Entering the autumn of my life I realize my definition of love has changed. Maybe life gives you perspective and it is easier to separate things like love, desire, passion, and longing.
I say ‘I love you’ much easier now than in my youth, but I say it acknowledging there are many different nuances of love. I love my husband, I love my friends and I love my family. When I love you, I have no difficulty saying those three magical words.
Saying ‘I love you’ in our youth carries a weight of response and expectation. I wonder how many books and movie scenes I have witnessed that expose the dangling ‘I love you’ that hangs awaiting a response that never comes.

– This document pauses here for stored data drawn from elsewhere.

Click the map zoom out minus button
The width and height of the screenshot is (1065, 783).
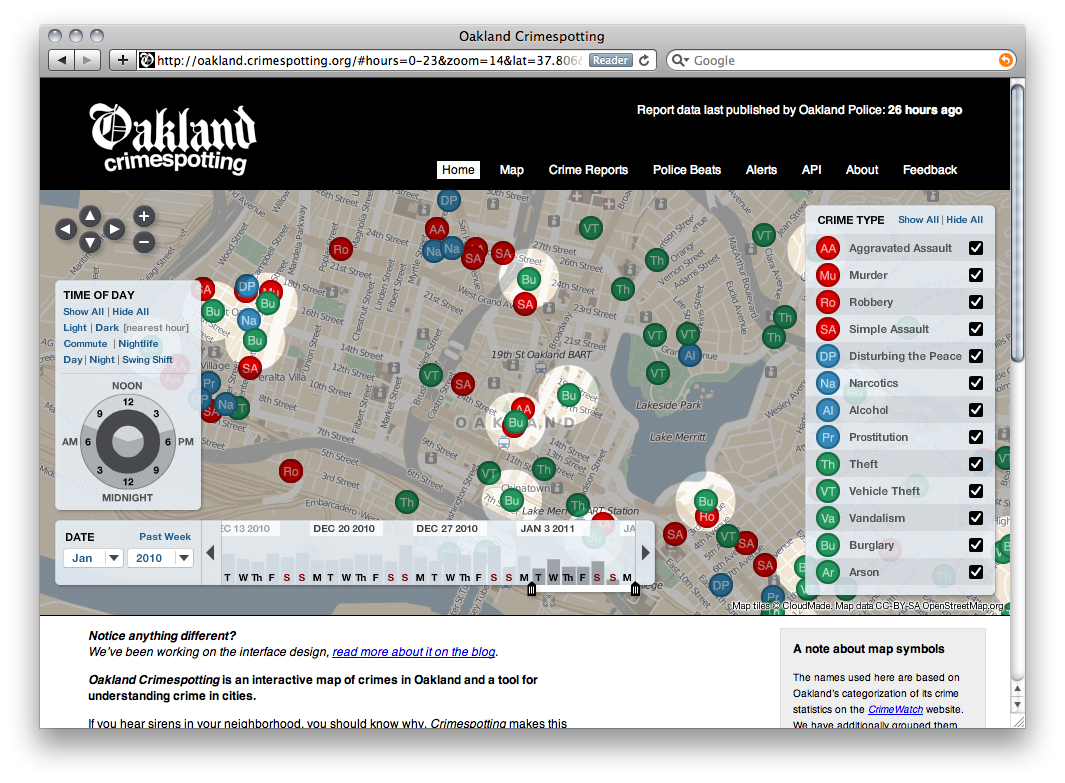[144, 241]
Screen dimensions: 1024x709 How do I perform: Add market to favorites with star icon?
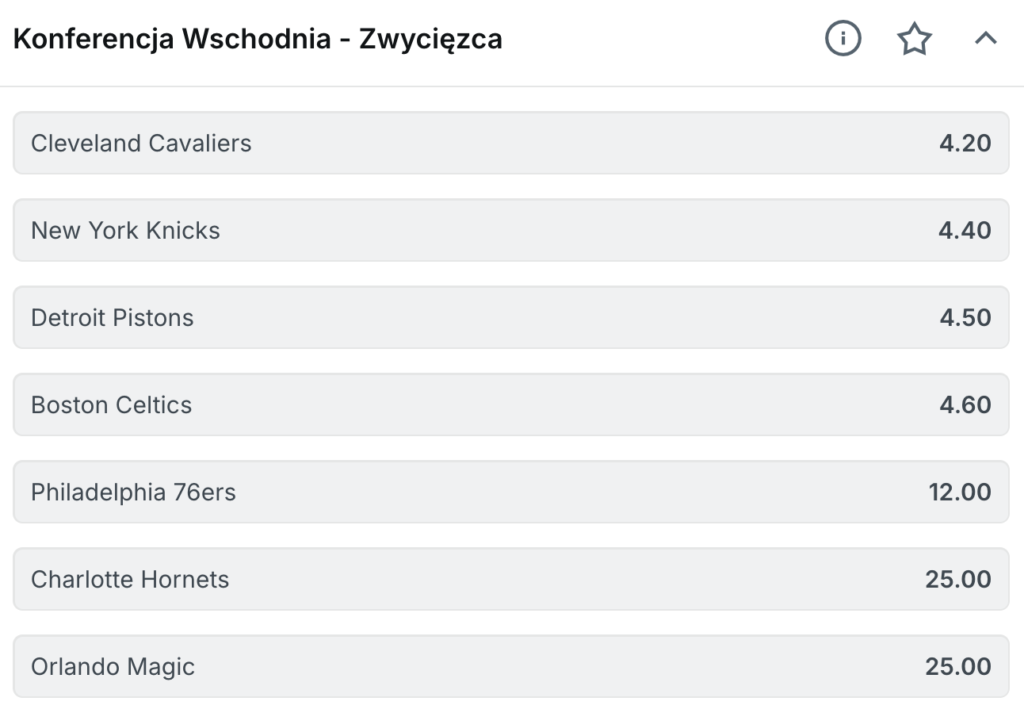coord(914,39)
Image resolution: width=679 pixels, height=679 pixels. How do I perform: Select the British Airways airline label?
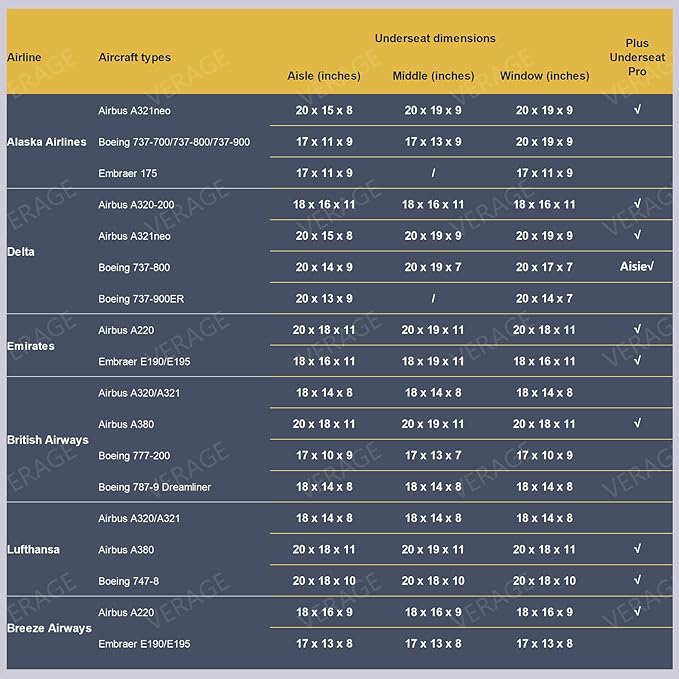coord(48,440)
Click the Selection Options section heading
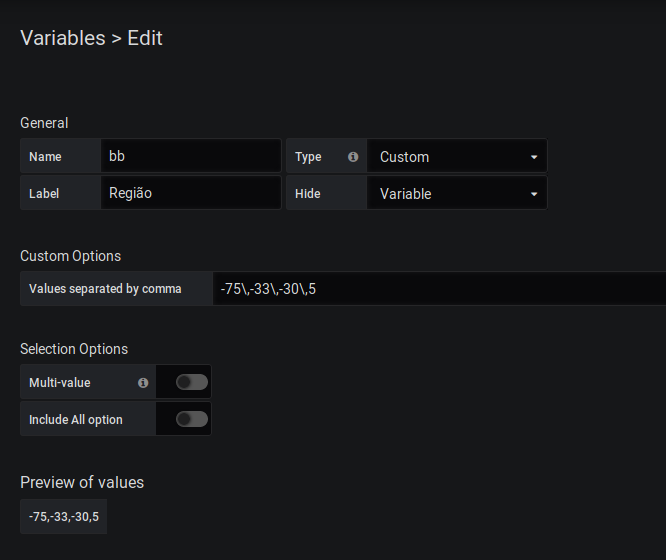666x560 pixels. [x=74, y=349]
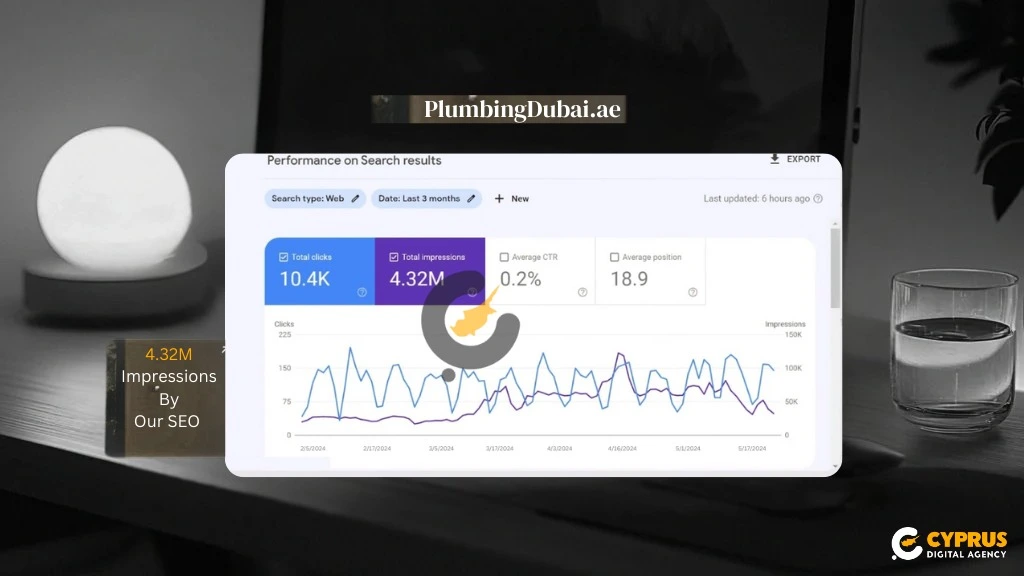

I remember my first boyfriend. His name was Gordon M. and he was in my first grade class. I still have my class picture and see him and still remember how much I liked him. Of course he had no idea he was my boyfriend — but I knew.
I remember all the loves of my youth. They were each filled with a shy awkwardness and I felt my life would surely disintegrate into nothingness without them. Of course that is the dramatic love of first experiences.

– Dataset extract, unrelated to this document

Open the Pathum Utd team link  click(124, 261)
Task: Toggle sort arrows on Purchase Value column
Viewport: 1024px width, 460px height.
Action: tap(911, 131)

I remember being angry when my parents told me “it’s just puppy love”. It never felt like that to me.
When I was first allowed to date, I remember going to the movies with my boyfriends. These were the times of kissing until my lips hurt and that rush you feel for the very first time. I can still remember some of the movie titles (“Prudence and the Pill” and “Good Neighbor Sam”) but I saw very little of the movies. This was a time of electric excitement.
Then confusion ensues when we start to experience the emotions of love and sex and the ramifications of both. These are the times when real heartbreak makes you feel as if everything you know to be true has been disrupted. Maybe this is when you start to realize that trust is as important as love.
Thinking back to prior marriages, I can see a lot more clearly now than I did then. I understand how longing and love can be confused and I can see clearly that ‘love’, perhaps cannot be enough to sustain a relationship.
Love has gotten easier with age. The goals and desires for companionship are easier, at least from my perspective. I remember well the day hubby and I got married. Before the ceremony, we looked at each other and agreed that if we were not In this for the long haul, then why bother?
There are probably more books, movies, poems, and quotes about love than any other topic. That tells us how powerful it is.
Love does not hurt. It does not cause you pain. Love does not co-exist for very long when anger arrives. Complacency can cause loneliness. Comfortable can have an easiness about it as long as it’s not so comfortable that the feelings dissipate. These things bring an end to marriages. Maybe this is how love dies.
I am a huge fan of Rod McKuen’s poetry. I was sad when he died. He wrote about love in a way that spoke to me. He wrote about the emotions that get confused with love. He wrote about love in the middle and late years of life, which I appreciated so much.
I recently read about Walt Whitman’s “Leaves of Grass” and how controversial it was when first published. People were so offended they burned the book. Publishers refused to print further editions. There were aspects of love and life not to be discussed in the light of day.
I had no idea where this post would go when I started writing. I just know love seems easier now. Not lacking passion, or without feeling. Experience and time make it easier to discern the difference between love and other emotions.
It is also possible that we love ourselves and our life that we no longer feel the need to share our time and space with another person. It takes work, even when it is easy. When my father passed away, my step-mom said she might go out to dinner with other people but she would never wash another man’s underwear.
And there you have it.
On that note, I will go about my day. I try not to fall this deep in thought too often.
Three, by Rod McKuen
You see how easily we fit together,
as if God’s own hand had cradled only us
and this beach town’s population were but two
and this wide bed but a child’s cradle
with room enough left over for presents.
Tomorrow I’ll buy you presents.
Pomegranates and breadsticks,
tickets round the room and back
and red, red roses like everybody buys everybody.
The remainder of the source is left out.